Of course, in these genetic diseases it's hard to know which specific pathways are disrupted and, unfortunately, this means one cannot always assume normal metabolic processes are taking place. I believe in normal metabolism adenosylcobalamin and methylcobalamin can be converted into the other. Do you know if this conversion is normally for very minor amounts? I am trying to understand my strong metabolic preference for adenosylcobalamin.
Methylmalonic acidemia can result from inherited genetic defects which affect one of the several enzymes involved in processing of B12 within the cell, or simply from B12 deficiency with no inherent problem with these enzymes. The former situation usually results in much more serious problems, though there are degrees of severity even with these inborn errors of metabolism, depending how badly the relevant enzyme is affected by the genetic mutation.

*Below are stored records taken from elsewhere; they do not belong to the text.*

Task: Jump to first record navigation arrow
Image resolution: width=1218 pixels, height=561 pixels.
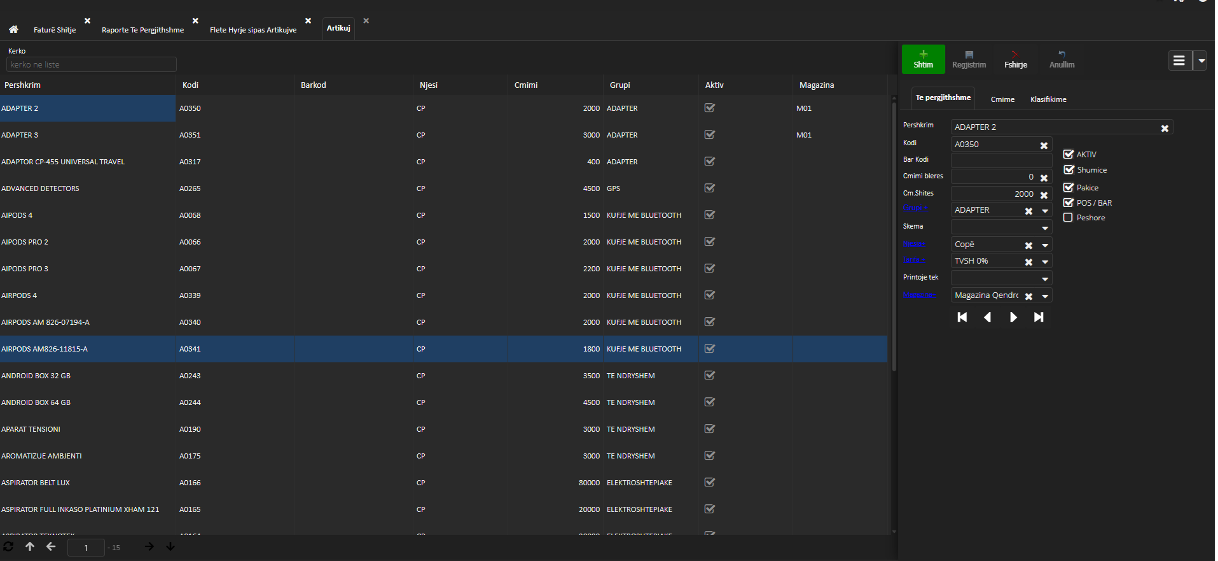Action: 962,317
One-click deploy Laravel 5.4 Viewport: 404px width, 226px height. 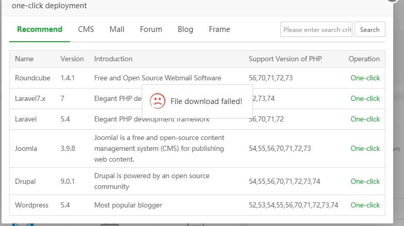[365, 119]
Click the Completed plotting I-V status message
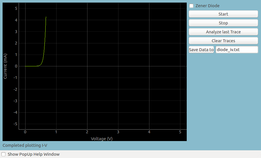 click(x=25, y=145)
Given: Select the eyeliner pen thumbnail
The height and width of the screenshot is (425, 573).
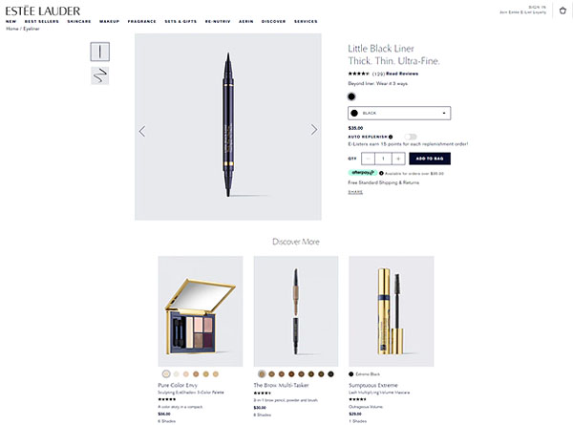Looking at the screenshot, I should click(x=99, y=52).
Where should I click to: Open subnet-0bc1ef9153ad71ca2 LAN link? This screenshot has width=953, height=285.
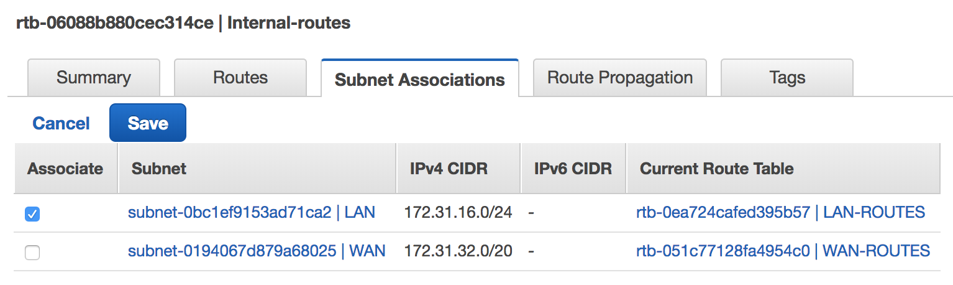click(x=252, y=212)
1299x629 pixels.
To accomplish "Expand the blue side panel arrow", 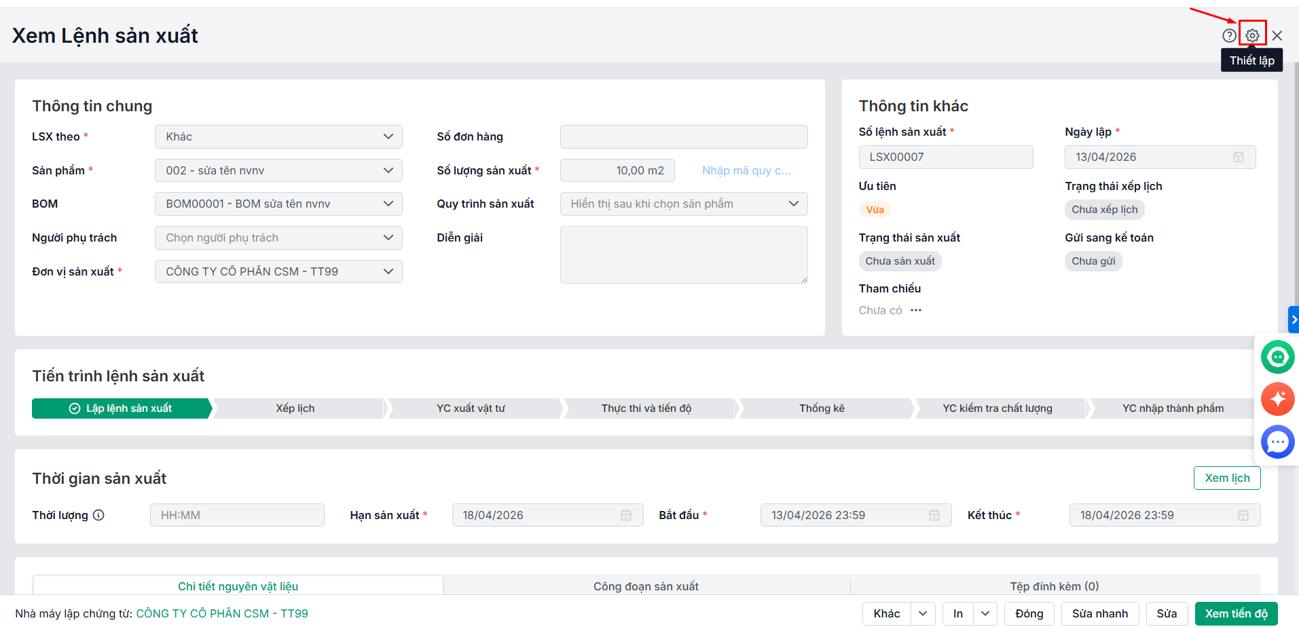I will pos(1293,320).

Methylmalonic acid (MMA) accumulates when the enzyme methylmalonyl CoA mutase (MCM, encoded by the gene
MUT), which uses adenosylB12 as cofactor, is not functioning well. This enzyme catalyses the transformation of methylmalonyl CoA to succinyl CoA, which in turn feeds into the Kreb's cycle. Methylmalonyl CoA is formed from the breakdown of odd chain fatty acids and some amino acids, which produces MMA, combined with CoA.
When the enzyme is not functioning well and so succinyl CoA is not being formed at a normal rate, increased amounts of the substrate MMA appear in the urine.
Since no other metabolic pathway produces MMA, measurement of this metabolite in either serum or urine is also used as a functional test of B12 deficiency.
Specific genetic testing would be needed to determine if a genetic mutation were responsible for the accumulation.
In the post immediately before yours, I gave a link to a detailed post explaining the complexity of intracellular processing of B12 and the different enzymes involved.
I also indicated that according to what is known about this processing, the form of B12 taken shouldn't matter, yet in practice, the form taken has been found to make a difference, at least for the large amounts used in treating children with genetic defects in B12 metabolism.
This suggests alternative pathways for processing B12 which are not understood.
In your own case, you appear to respond better to the adenosyl form. As far as I am aware, the reason for this different response is unknown.
If this form helps you, keep taking it.